Spotlight on CAB clients needing emergency accommodation
This Citizens Advice Bureau (CAB) report paints a disturbing picture of vulnerable children, families and individuals who are being left without the safety net of somewhere warm and safe to sleep for the night, sometimes after having asked for help from a government agency.
CAB acknowledges the complexities in this area – the bigger picture of the lack of availability of affordable housing, including social housing, as well as the fact that some evictions happen because people have breached tenancy agreements. To address these issues, CAB urges Government to redouble its efforts to increase our stock of affordable housing, reduce the waiting times for social housing and support existing tenants to remain housed. In the short term, CAB see a number of steps that could be taken immediately to strengthen our safety net and address some of the issues raised in this report.
Recommendations:
1. That Work and Income take responsibility for finding emergency accommodation for people who ask for help because they have nowhere suitable to live and no access to shelter. That, where there is no emergency accommodation available, Work and Income have access to funding to pay for other suitable temporary accommodation. This funding should be sufficient to provide temporary accommodation until adequate safe, secure and permanent housing can be accessed.

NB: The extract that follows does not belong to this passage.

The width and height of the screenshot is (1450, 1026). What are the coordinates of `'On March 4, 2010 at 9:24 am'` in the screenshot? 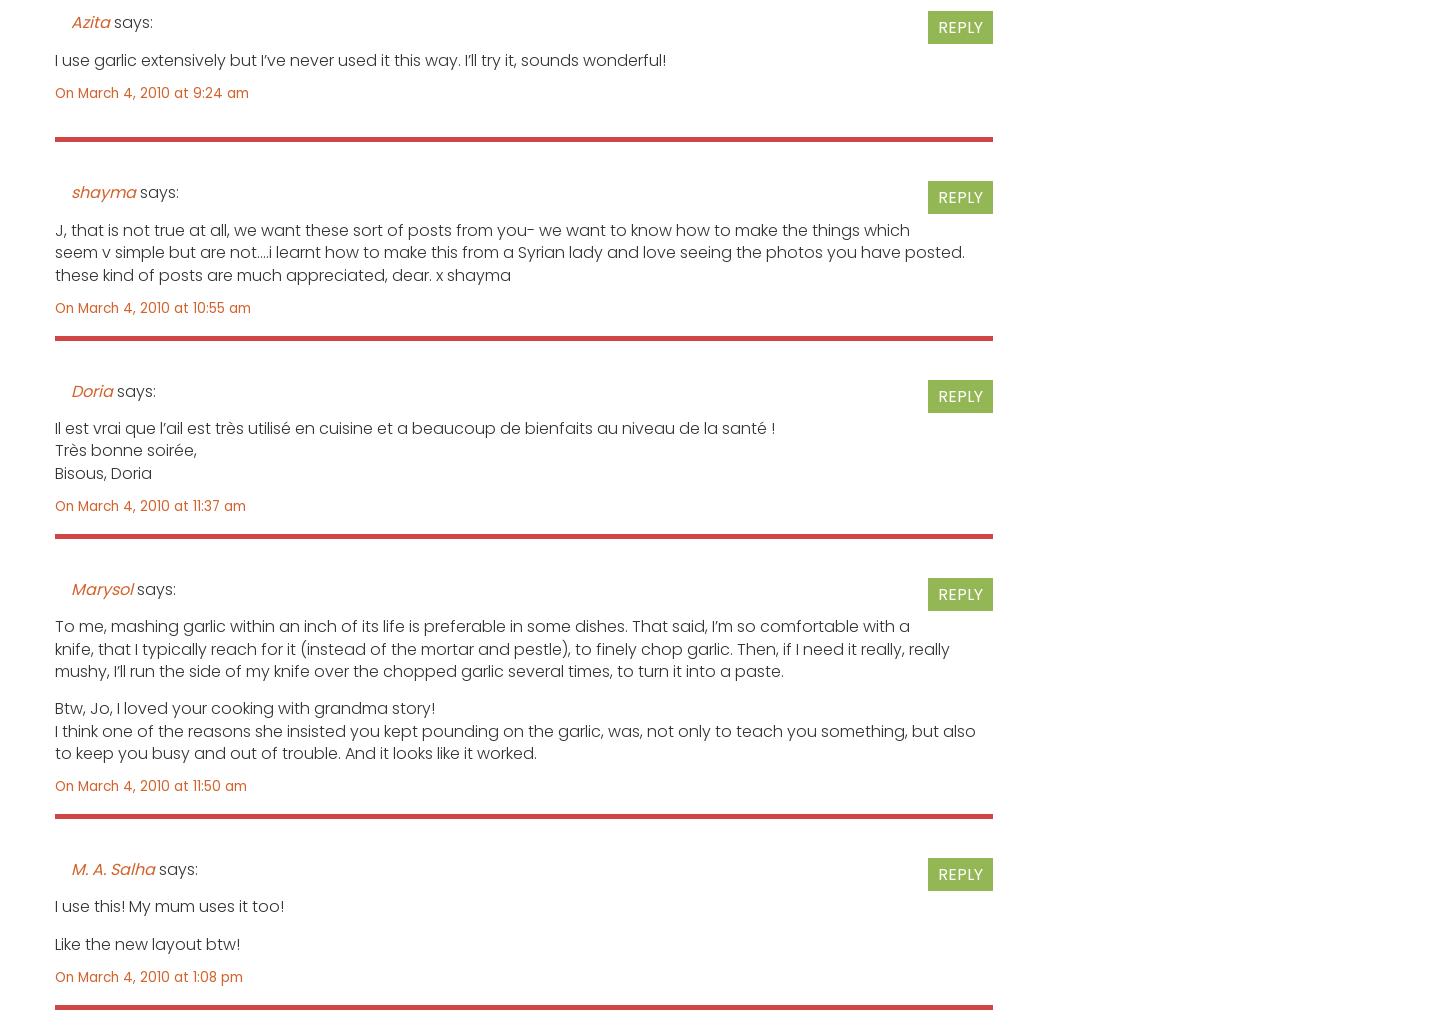 It's located at (150, 92).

2. That Work and Income and the Social Housing Assessment division of the Ministry of Social Development collaborate to ensure that people who are on the social housing register have suitable temporary accommodation while they wait for social housing.
3. That when Housing New Zealand wishes tenants or other residents to leave a Housing New Zealand property these people are supported (in collaboration with other government agencies) to find alternative accommodation that is safe, stable and affordable.
4. That one government agency be made responsible for an Emergency Accommodation Strategy. This would include co-ordinating the roles that different government agencies play; ensuring that government agencies are not themselves the drivers of homelessness but are part of the solution; monitoring the effectiveness of this strategy in preventing homelessness.